**** Task data

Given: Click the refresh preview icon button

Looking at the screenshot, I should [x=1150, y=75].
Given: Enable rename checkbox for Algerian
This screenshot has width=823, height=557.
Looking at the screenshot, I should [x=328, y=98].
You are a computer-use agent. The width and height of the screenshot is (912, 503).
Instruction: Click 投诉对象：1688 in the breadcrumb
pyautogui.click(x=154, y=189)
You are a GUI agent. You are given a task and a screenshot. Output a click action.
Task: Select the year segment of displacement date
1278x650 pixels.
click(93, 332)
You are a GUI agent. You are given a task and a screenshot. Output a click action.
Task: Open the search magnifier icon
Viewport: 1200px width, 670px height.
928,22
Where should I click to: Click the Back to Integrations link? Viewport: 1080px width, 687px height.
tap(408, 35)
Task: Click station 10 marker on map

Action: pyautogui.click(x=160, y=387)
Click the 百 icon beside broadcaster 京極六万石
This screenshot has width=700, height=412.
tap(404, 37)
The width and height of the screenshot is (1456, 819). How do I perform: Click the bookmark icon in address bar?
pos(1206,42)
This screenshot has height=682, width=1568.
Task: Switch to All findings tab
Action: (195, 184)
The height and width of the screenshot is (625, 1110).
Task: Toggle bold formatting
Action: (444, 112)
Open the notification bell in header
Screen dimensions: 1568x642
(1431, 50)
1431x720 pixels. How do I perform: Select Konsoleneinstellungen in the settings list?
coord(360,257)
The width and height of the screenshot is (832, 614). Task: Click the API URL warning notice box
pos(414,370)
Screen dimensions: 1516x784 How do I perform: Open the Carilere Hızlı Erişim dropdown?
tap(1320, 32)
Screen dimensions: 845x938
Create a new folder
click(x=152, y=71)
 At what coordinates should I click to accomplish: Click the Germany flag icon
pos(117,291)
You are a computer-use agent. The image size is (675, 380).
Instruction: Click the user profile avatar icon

********

◆ Given problem
Copy every item above word for word.

◆ Written response
Given: Click the refresh preview icon button

Looking at the screenshot, I should [x=1150, y=75].
Given: Enable rename checkbox for Algerian
This screenshot has width=823, height=557.
Looking at the screenshot, I should [x=328, y=98].
You are a computer-use agent. The width and height of the screenshot is (912, 503).
Instruction: Click 投诉对象：1688 in the breadcrumb
pyautogui.click(x=154, y=189)
You are a GUI agent. You are given a task and a screenshot. Output a click action.
Task: Select the year segment of displacement date
1278x650 pixels.
click(93, 332)
You are a GUI agent. You are given a task and a screenshot. Output a click action.
Task: Open the search magnifier icon
Viewport: 1200px width, 670px height.
928,22
Where should I click to: Click the Back to Integrations link? Viewport: 1080px width, 687px height.
tap(408, 35)
Task: Click station 10 marker on map

Action: pyautogui.click(x=160, y=387)
Click the 百 icon beside broadcaster 京極六万石
This screenshot has width=700, height=412.
tap(404, 37)
The width and height of the screenshot is (1456, 819). How do I perform: Click the bookmark icon in address bar?
pos(1206,42)
This screenshot has height=682, width=1568.
Task: Switch to All findings tab
Action: (195, 184)
The height and width of the screenshot is (625, 1110).
Task: Toggle bold formatting
Action: (444, 112)
Open the notification bell in header
Screen dimensions: 1568x642
(1431, 50)
1431x720 pixels. How do I perform: Select Konsoleneinstellungen in the settings list?
coord(360,257)
The width and height of the screenshot is (832, 614). Task: Click the API URL warning notice box
pos(414,370)
Screen dimensions: 1516x784 How do I perform: Open the Carilere Hızlı Erişim dropdown?
tap(1320, 32)
Screen dimensions: 845x938
Create a new folder
click(x=152, y=71)
 At what coordinates should I click to accomplish: Click the Germany flag icon
pos(117,291)
You are a computer-use agent. The image size is (675, 380).
Instruction: Click the user profile avatar icon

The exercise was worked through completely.